>> START Text shown

Nothing
###########################################################################
### ###
### Mixture Model Selection ###
### ###
###########################################################################
#' Mixture Model Selection
#'
#' Fit mixtures via various distributions and decide the best model based on a given
#' information criterion. The distributions include multivariate contaminated normal,
#' multivariate generalized hyperbolic, special and limiting cases of multivariate
#' generalized hyperbolic.
#'
#' @param X An \eqn{n} x \eqn{d} matrix or data frame where \eqn{n} is the number of
#' observations and \eqn{d} is the number of variables.
#' @param G The number of clusters, which must be at least 1. If \code{G = 1}, then
#' both \code{init_method} and \code{clusters} are ignored.
#' @param model A vector of character strings indicating the mixture model(s) to be fitted.
#' See the details section for a list of available distributions. However, all distributions
#' will be considered by default.
#' @param criterion A character string indicating the information criterion for model
#' selection. "BIC" is used by default. See the details section for a list of available
#' information criteria.

>> END Text shown
>> START Listed entries

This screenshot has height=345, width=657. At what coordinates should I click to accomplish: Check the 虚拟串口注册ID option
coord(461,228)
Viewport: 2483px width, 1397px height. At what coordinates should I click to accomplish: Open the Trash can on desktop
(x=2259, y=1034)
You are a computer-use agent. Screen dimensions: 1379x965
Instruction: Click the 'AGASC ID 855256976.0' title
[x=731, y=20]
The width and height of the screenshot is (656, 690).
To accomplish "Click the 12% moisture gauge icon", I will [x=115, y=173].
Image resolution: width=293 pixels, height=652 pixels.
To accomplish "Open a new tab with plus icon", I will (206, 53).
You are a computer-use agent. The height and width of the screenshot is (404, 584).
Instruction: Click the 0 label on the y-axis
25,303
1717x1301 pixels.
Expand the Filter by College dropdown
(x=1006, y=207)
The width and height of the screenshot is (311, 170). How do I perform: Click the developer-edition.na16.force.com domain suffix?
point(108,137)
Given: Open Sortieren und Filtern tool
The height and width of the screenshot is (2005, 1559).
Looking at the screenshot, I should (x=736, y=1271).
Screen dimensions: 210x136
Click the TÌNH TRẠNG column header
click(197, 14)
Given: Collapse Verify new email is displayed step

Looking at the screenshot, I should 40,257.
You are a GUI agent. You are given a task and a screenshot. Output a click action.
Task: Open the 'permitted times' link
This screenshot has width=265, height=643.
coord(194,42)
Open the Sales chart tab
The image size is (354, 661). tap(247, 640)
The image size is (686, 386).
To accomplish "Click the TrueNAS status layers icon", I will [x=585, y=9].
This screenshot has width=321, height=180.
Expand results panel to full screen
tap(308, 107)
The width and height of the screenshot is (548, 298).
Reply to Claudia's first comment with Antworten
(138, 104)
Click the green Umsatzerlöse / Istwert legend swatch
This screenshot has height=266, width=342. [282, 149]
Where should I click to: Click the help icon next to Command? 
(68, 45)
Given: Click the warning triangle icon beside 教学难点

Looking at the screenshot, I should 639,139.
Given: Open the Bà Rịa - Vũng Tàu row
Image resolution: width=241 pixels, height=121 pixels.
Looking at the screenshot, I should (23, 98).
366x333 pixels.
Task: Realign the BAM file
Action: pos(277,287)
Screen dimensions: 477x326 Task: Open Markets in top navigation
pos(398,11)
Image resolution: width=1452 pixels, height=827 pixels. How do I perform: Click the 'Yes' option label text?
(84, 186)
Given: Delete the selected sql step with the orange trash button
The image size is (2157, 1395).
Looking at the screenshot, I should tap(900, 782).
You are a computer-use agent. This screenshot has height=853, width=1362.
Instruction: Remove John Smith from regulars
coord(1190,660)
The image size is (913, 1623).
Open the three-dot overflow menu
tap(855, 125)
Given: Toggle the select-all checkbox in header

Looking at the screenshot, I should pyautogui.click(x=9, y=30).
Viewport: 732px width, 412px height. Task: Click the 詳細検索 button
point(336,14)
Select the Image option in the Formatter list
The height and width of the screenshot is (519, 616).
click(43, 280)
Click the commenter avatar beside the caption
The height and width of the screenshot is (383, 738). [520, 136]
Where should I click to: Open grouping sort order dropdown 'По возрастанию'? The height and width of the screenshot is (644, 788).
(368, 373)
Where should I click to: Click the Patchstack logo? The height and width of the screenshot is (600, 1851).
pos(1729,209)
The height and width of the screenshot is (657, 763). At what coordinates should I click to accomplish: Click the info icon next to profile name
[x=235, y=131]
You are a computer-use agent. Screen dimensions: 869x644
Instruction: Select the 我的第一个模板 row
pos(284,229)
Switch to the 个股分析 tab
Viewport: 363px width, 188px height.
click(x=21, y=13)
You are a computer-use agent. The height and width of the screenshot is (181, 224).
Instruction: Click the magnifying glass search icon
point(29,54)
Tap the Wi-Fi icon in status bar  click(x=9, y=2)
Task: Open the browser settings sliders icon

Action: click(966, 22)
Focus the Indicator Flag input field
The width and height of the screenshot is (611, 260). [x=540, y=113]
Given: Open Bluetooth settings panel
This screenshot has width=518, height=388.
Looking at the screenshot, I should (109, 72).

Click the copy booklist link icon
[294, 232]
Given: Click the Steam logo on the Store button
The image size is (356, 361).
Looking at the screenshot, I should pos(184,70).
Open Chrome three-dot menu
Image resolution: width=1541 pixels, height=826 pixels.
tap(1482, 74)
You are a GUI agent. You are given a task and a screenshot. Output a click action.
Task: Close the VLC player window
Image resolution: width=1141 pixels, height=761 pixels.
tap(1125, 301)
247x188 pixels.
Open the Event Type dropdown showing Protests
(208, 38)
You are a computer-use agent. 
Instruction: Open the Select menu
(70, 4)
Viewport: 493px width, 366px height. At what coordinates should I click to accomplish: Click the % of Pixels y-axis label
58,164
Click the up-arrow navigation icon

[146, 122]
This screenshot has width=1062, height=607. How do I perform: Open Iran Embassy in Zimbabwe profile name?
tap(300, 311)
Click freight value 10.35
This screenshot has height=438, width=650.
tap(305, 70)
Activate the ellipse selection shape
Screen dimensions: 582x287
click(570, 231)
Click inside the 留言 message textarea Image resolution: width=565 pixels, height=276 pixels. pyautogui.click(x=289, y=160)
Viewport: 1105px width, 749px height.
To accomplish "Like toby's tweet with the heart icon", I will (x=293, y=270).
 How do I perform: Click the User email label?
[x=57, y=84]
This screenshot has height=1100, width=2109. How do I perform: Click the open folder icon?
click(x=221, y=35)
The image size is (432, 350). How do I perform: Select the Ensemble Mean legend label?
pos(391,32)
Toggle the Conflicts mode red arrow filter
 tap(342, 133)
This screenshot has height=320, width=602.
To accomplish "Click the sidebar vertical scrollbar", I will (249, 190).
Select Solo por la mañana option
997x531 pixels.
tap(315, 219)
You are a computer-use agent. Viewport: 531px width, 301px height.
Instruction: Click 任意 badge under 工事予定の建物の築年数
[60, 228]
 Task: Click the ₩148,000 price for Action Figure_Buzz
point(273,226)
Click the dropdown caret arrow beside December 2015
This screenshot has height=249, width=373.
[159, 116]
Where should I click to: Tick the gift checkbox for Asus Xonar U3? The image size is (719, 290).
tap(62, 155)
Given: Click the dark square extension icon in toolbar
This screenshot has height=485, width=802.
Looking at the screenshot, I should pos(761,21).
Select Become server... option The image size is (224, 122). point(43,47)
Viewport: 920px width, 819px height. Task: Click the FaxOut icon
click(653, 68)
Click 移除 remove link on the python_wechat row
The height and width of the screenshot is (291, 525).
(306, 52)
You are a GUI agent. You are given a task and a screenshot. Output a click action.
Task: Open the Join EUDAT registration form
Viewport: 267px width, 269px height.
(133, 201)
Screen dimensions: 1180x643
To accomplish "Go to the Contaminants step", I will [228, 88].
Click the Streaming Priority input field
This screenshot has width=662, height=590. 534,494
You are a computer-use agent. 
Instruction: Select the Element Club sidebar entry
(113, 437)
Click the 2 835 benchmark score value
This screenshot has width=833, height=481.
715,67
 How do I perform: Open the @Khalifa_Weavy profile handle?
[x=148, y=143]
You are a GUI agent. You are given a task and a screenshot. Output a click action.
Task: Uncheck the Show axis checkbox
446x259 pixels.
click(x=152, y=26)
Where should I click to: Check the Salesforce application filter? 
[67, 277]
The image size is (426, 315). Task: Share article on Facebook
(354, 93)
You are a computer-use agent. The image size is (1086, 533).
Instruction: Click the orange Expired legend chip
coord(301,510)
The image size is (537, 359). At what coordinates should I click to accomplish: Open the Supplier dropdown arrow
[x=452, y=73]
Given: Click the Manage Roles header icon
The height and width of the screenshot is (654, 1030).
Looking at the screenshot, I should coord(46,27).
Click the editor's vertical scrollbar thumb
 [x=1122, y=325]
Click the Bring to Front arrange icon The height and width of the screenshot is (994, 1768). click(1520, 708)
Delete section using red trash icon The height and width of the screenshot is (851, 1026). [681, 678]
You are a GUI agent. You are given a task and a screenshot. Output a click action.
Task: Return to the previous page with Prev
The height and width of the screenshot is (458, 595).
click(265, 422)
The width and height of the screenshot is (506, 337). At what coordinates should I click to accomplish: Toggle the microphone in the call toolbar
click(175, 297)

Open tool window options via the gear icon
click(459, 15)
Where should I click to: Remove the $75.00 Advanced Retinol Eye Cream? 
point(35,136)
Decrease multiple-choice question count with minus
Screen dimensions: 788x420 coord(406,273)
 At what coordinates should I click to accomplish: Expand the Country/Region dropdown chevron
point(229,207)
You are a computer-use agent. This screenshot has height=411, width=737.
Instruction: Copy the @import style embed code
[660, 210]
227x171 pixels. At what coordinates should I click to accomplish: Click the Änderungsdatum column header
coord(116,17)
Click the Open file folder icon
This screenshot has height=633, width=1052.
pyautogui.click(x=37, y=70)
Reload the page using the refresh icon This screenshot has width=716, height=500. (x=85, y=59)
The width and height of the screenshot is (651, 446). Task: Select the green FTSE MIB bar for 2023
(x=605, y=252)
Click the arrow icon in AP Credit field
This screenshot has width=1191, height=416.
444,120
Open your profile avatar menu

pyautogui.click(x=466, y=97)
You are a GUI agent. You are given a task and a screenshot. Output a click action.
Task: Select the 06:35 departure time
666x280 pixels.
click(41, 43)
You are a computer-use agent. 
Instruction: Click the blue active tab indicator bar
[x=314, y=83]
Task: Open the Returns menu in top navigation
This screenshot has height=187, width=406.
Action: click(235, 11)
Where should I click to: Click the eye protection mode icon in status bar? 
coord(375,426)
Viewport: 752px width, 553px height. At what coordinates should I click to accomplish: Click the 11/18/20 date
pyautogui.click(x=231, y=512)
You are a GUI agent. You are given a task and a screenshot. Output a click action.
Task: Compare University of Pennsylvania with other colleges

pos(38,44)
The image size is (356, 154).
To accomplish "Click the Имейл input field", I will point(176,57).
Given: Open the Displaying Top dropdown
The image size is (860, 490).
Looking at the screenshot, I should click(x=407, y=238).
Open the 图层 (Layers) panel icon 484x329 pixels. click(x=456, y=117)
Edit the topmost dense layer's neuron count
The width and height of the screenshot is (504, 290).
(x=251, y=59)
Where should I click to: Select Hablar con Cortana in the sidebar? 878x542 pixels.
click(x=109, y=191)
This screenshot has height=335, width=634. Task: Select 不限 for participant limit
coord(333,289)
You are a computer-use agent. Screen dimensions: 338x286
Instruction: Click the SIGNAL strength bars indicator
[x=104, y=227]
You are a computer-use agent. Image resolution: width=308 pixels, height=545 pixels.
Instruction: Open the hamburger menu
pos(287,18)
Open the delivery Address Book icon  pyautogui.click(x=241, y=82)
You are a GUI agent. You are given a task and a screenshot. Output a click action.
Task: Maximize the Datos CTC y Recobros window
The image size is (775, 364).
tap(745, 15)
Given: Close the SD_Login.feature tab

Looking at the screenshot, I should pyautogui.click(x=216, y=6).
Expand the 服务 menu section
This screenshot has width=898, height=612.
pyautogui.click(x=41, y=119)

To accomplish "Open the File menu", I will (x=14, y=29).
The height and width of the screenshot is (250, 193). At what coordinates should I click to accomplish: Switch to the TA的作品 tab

>> END Listed entries

- **Tasks to complete**:
[1] Answer these questions from the mixture model selection documentation.
(a) Which information criterion is used by default?
(b) What is the smallest number of clusters allowed for G?
(c) Which two arguments are ignored when G equals 1?
[2] Extract the part of the mixture model selection documentation starting at "#' @param criterion" and ending at "#' information criteria.".
The listing has no connection to the text on mixture model selection.

- **The results**:
[1]
(a) BIC
(b) 1
(c) init_method and clusters

[2]
#' @param criterion A character string indicating the information criterion for model
#' selection. "BIC" is used by default. See the details section for a list of available
#' information criteria.